I met the same problem when trying to qrun the lightgbm config, info as follows:

(qlib) root@fe7b424c885e:~/qlib/examples# qrun benchmarks/LightGBM/workflow_config_lightgbm_Alpha158.yaml
[7589:MainThread](2022-03-12 10:58:41,418) INFO - qlib.Initialization - [config.py:402] - default_conf: client.
[7589:MainThread](2022-03-12 10:58:41,424) INFO - qlib.Initialization - [__init__.py:73] - qlib successfully initialized based on client settings.
[7589:MainThread](2022-03-12 10:58:41,424) INFO - qlib.Initialization - [__init__.py:75] - data_path={'__DEFAULT_FREQ': PosixPath('/root/.qlib/qlib_data/cn_data')}
[7589:MainThread](2022-03-12 10:58:41,425) INFO - qlib.workflow - [expm.py:318] - <mlflow.tracking.client.MlflowClient object at 0x7f243f1692e0>
[7589:MainThread](2022-03-12 10:58:41,459) INFO - qlib.workflow - [exp.py:257] - Experiment 1 starts running ...
[7589:MainThread](2022-03-12 10:58:41,578) INFO - qlib.workflow - [recorder.py:293] - Recorder 9054b86afffe4ae29f2e992eb531c061 starts running under Experiment 1 ...
/root/anaconda3/envs/qlib/lib/python3.8/site-packages/xgboost/compat.py:36: FutureWarning: pandas.Int64Index is deprecated and will be removed from pandas in a future version.
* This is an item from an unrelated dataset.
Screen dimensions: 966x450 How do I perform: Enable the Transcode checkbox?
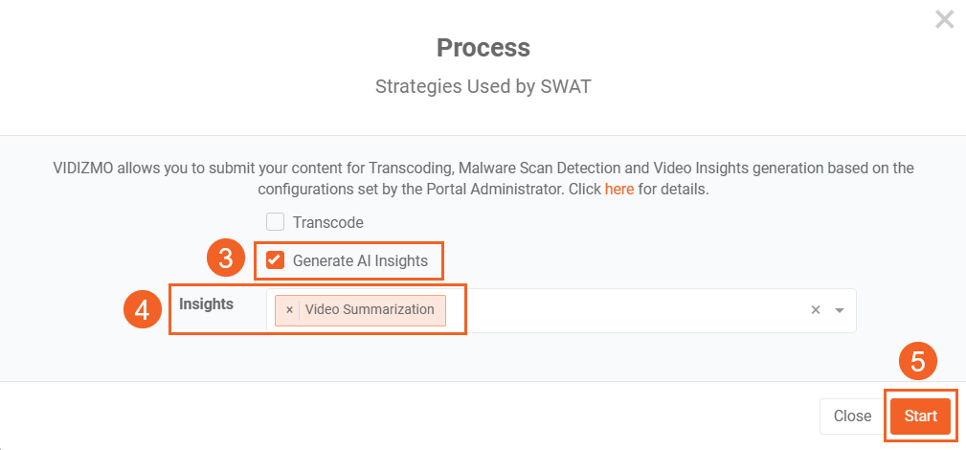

Use pandas.Index with the appropriate dtype instead.
  from pandas import MultiIndex, Int64Index
/root/anaconda3/envs/qlib/lib/python3.8/site-packages/qlib/utils/__init__.py:792: FutureWarning: MultiIndex.is_lexsorted is deprecated as a public function, users should use MultiIndex.is_monotonic_increasing instead.
  if idx.is_monotonic_increasing and not (isinstance(idx, pd.MultiIndex) and not idx.is_lexsorted()):
[7589:MainThread](2022-03-12 11:00:51,940) INFO - qlib.timer - [log.py:113] - Time cost: 128.654s | Loading data Done
[7589:MainThread](2022-03-12 11:01:00,391) INFO - qlib.timer - [log.py:113] - Time cost: 0.572s | DropnaLabel Done
/root/anaconda3/envs/qlib/lib/python3.8/site-packages/qlib/data/dataset/processor.py:310: SettingWithCopyWarning: 
A value is trying to be set on a copy of a slice from a DataFrame.
Try using .loc[row_indexer,col_indexer] = value instead

See the caveats in the documentation: https://pandas.pydata.org/pandas-docs/stable/user_guide/indexing.html#returning-a-view-versus-a-copy
  df[cols] = df[cols].groupby("datetime").apply(self.zscore_func)
[7589:MainThread](2022-03-12 11:01:13,439) INFO - qlib.timer - [log.py:113] - Time cost: 13.047s | CSZScoreNorm Done
[7589:MainThread](2022-03-12 11:01:13,440) INFO - qlib.timer - [log.py:113] - Time cost: 21.497s | fit & process data Done
[7589:MainThread](2022-03-12 11:01:13,441) INFO - qlib.timer - [log.py:113] - Time cost: 150.155s | Init data Done
Killed
(qlib) root@fe7b424c885e:~/qlib/examples# /root/anaconda3/envs/qlib/lib/python3.8/site-packages/joblib/externals/loky/backend/resource_tracker.py:318: UserWarning: resource_tracker: There appear to be 2 leaked folder objects to clean up at shutdown
  warnings.warn('resource_tracker: There appear to be %d '
/root/anaconda3/envs/qlib/lib/python3.8/site-packages/joblib/externals/loky/backend/resource_tracker.py:333: UserWarning: resource_tracker: /tmp/joblib_memmapping_folder_7589_f6d3f263998248d0b69f07daaa34f180_cc0445d7b4ae408cb69956a0c0168cf3: FileNotFoundError(2, 'No such file or directory')
  warnings.warn('resource_tracker: %s: %r' % (name, e))
/root/anaconda3/envs/qlib/lib/python3.8/site-packages/joblib/externals/loky/backend/resource_tracker.py:333: UserWarning: resource_tracker: /tmp/joblib_memmapping_folder_7589_4994d8a48e124178a8d918fdd1a8d497_5b46fd15f6814361ade5610b909fbbb2: FileNotFoundError(2, 'No such file or directory')
  warnings.warn('resource_tracker: %s: %r' % (name, e))
Linux
x86_64
Linux-5.10.60.1-microsoft-standard-WSL2-x86_64-with-glibc2.10
#1 SMP Wed Aug 25 23:20:18 UTC 2021

Python version: 3.8.12 | packaged by conda-forge | (default, Jan 30 2022, 23:53:36)  [GCC 9.4.0]

Qlib version: 0.8.4.99
numpy==1.22.3
pandas==1.4.1
scipy==1.8.0
requests==2.27.1
sacred==0.8.2
python-socketio==5.5.2
redis==4.1.4
python-redis-lock==3.7.0
schedule==1.1.0
cvxpy==1.2.0
hyperopt==0.1.2
fire==0.4.0
statsmodels==0.13.2
xlrd==2.0.1
plotly==5.6.0
matplotlib==3.5.1
tables==3.7.0
pyyaml==6.0
mlflow==1.24.0
tqdm==4.63.0
loguru==0.6.0
lightgbm==3.3.2
tornado==6.1
joblib==1.1.0
fire==0.4.0
ruamel.yaml==0.17.21
ethanygao commented 2 years ago

I also have the similar error here: https://github.com/microsoft/qlib/issues/1099

And I cannot pass the pytest either.